Personal details
- Born: Borno State
- Party: Peoples Democratic Party
- Education: Command Children School Command Secondary School, Ipaja
- Alma mater: Ahmadu Bello University
- Occupation: Politician
- Website: fateemamohammed.org

= Fateema Mohammed =

Nigerian politician

Honourable Fateema Mohammed is a Nigerian politician and member of the Ifako-Ijaiye constituency in Lagos State, Nigeria and a Convener/Founder of Fateema Mohammed Foundation.

==Early life and education==
Fateema Mohammed was born to the family of Mr and Mrs Audu. Mohammed in Borno State. She attended Command Children School, Bonny Camp Lagos, Command Secondary School, Ipaja before proceeding to Ahmadu Bello University, Zaria. She is a graduate of Microbiology from Ahmadu Bello University, Zaria.

==Political career==
Fatima Mohammed started her political foray in 1999 with Alliance for Democracy (AD) where she served actively in various assignments including as PRS in the then Bola Ahmed Tinubu Campaign Organization (BATCO). She was the arrowhead of Jimi Agbaje gubernatorial campaign in 2007.

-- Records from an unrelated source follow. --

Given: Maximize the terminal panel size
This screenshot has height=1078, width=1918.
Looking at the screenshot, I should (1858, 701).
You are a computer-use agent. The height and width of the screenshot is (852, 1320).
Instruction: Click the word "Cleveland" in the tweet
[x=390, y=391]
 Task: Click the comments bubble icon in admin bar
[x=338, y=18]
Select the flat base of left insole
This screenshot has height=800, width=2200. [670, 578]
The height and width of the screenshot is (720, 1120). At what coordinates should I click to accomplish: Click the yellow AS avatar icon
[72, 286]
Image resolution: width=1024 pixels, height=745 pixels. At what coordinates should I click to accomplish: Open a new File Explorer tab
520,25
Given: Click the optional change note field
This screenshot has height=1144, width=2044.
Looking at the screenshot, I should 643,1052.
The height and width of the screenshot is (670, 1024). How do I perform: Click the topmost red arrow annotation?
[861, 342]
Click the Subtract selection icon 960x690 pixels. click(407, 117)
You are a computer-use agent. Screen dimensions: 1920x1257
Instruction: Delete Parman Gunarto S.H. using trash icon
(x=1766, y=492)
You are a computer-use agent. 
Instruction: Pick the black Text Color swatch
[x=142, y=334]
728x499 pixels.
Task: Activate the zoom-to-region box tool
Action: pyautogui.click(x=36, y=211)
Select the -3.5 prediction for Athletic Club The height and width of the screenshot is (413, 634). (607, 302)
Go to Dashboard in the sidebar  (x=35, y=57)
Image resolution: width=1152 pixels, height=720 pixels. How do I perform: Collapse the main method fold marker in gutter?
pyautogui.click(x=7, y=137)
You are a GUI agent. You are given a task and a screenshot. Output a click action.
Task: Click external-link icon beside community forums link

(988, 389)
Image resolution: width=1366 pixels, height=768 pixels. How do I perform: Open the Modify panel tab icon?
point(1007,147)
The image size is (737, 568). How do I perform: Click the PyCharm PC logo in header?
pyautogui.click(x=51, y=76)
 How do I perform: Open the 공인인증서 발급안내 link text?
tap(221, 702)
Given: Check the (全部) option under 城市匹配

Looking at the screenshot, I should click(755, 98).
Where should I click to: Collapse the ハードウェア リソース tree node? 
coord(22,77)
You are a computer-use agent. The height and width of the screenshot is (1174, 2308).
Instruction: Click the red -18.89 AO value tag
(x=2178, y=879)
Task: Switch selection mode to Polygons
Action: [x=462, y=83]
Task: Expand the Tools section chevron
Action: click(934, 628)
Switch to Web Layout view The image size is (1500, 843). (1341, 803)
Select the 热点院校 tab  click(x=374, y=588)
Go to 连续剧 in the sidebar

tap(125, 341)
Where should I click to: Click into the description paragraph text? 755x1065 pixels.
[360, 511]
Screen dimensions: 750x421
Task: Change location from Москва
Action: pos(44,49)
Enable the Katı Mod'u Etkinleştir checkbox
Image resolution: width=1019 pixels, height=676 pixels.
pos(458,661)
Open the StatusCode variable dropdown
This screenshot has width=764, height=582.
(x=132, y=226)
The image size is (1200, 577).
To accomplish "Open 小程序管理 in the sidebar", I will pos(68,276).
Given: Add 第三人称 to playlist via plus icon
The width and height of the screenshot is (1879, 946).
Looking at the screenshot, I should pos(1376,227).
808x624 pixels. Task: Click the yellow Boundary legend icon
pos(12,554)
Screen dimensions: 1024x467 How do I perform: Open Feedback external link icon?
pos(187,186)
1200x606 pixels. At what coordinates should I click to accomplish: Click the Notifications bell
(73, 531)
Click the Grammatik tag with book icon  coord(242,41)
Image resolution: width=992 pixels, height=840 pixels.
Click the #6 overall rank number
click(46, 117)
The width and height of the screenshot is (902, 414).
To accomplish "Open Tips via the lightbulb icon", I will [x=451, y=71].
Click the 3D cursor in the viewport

She was a member of Jimi Agbaje Campaign Team, Lagos State (PDP Gubernatorial Candidate 2007). She was the coordinator of Aeroland Campaign Team (Senate in 2015). Director General, Atikunation – Atiku Support group for 2019 presidential election, 2017 till Date. Mohammed has openly declared support to Atiku Abubakar to be the winner of the upcoming 2019 general election in Nigeria.